There are a variety of beautiful, natural materials used for storing and serving cheese. Before refrigeration, cheese caves employed natural, local materials to keep cheese cool, out of the sunlight, and ultimately thriving as tasty, ripening wheels and blocks of cheese. Many of the methods of cheese ripening are attributed to natural materials such as wood, slate, marble, limestone, and clay. At a future date, I will do a deep dive into these materials and the variations between them, but today we will cover the basics!

Wood

Wood cheese storage

Wood and cheese: a match made in heaven.  Natural cheese has been aged and stored on wood for centuries, as it was the only local material available.  Wood’s porous nature helps maintain humidity without condensation and also helps cultivate the particular ambient cultures necessary for different styles of cheese.

Clay

Clay storage

Clay pots and clay forms have been used traditionally in cheese making practices for hundreds of years. In French cheese making, clay pots are often used to house the “mother culture,” which is teeming with delicious, flavorful microbes that give a cheese its distinction. Often, a portion of this mother culture is mixed into the milk before cheese making. Why use clay, apart from the fact that it is an accessible, natural material? The porous nature of clay actually creates an amazing climate for cheese microbes, while preserving the humidity necessary for microbes to thrive. The microbes cling to the wall of the clay pots, making it easy to thicken and sour newly added fresh milk.

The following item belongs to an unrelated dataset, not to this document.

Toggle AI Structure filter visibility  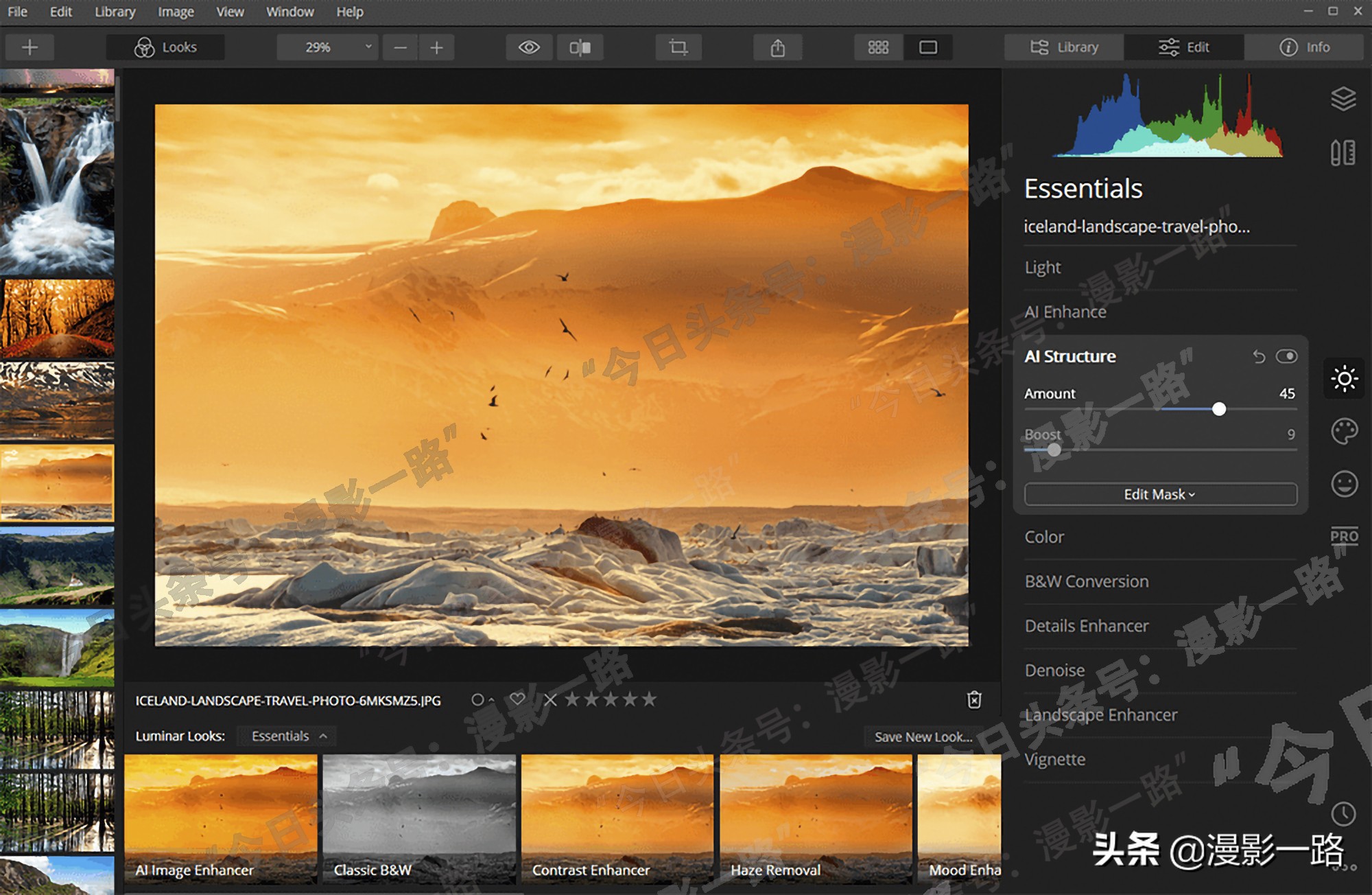point(1286,356)
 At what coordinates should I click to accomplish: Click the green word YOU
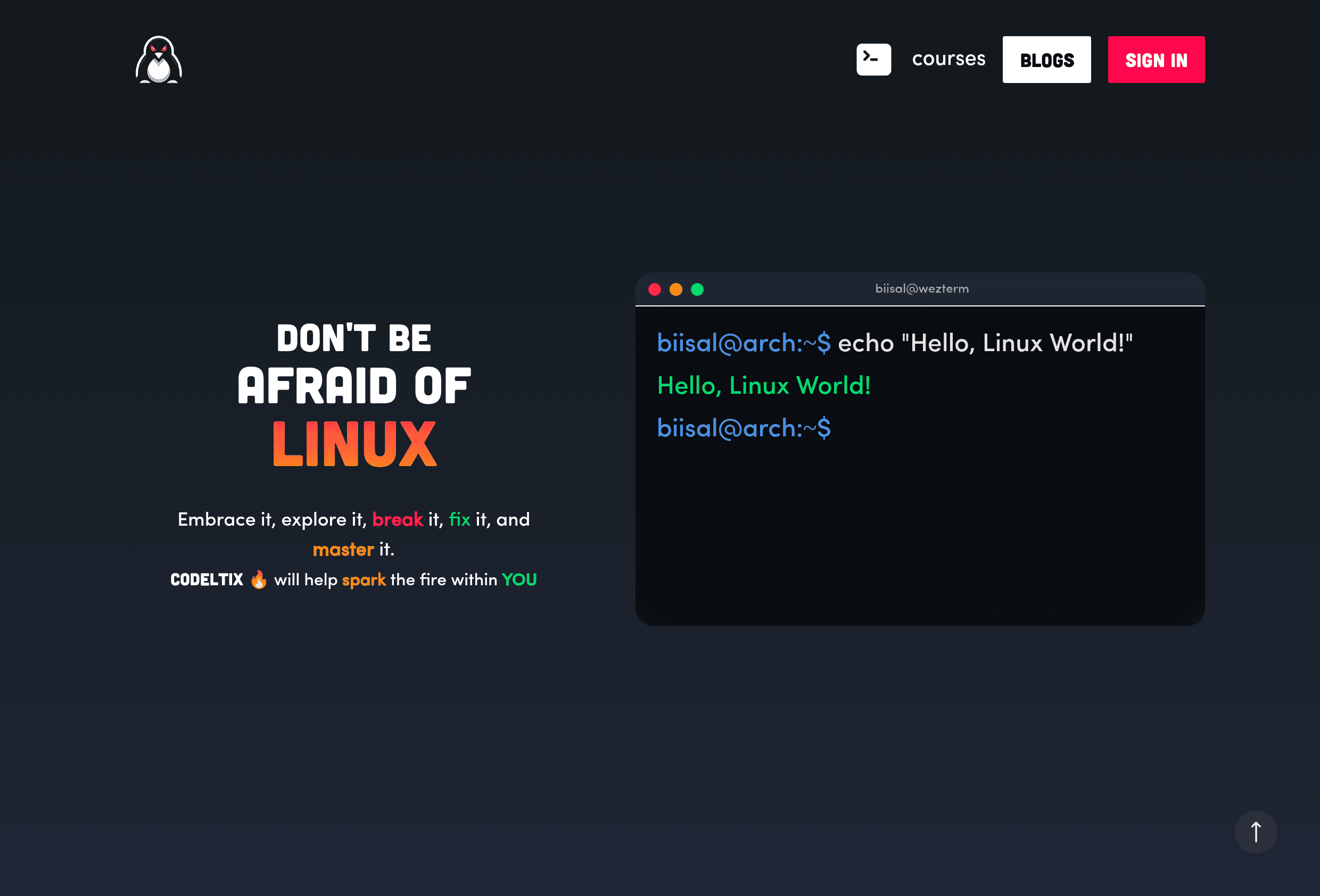click(x=519, y=580)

The ‘mother culture’ will survive for years in the wall of the clay!  For the Cheese Grotto storage line, we focus on clay’s ability to hold moisture and an ambient humidity level.

Limestone

Limestone is a famous cave material of the Roquefort-sur-Soulzon.  Nestled in the nooks and crannies of these caves is the natural blue mold that makes Roquefort cheese so distinctly delicious.  Various stones in different regions of the world have a similar effect on cheeses.  The stone walls of a cave, which keep the the cheese naturally cool and humid, also contribute to the final flavor profile of the ripening cheese.  This Roquefort cheese episode by Will Studd is excellent viewing to learn more.

Slate

Slate cheese storage

Slate is all the rage these days.  “It is a fine-grained, foliated, homogeneous metamorphic rock derived from an original shale-type sedimentary rock composed of clay or volcanic ash through low-grade regional metamorphism. "It’s a great serving board for cheese, and you can write on it, too!  Slate also has a similar effect on cheese as limestone and clay.  It is a naturally cooling material that also holds moisture in order to maintain humidity.

Marble

 

Marble is classic, clean, and pristine for cheeses.  It is not porous like the other natural materials, but it is naturally cooling, making it a great shelf for serving and storing wedges of cheese.

These options are only the beginning.  It makes me want to design more models of cheese storage that are both naturally beautiful and functional.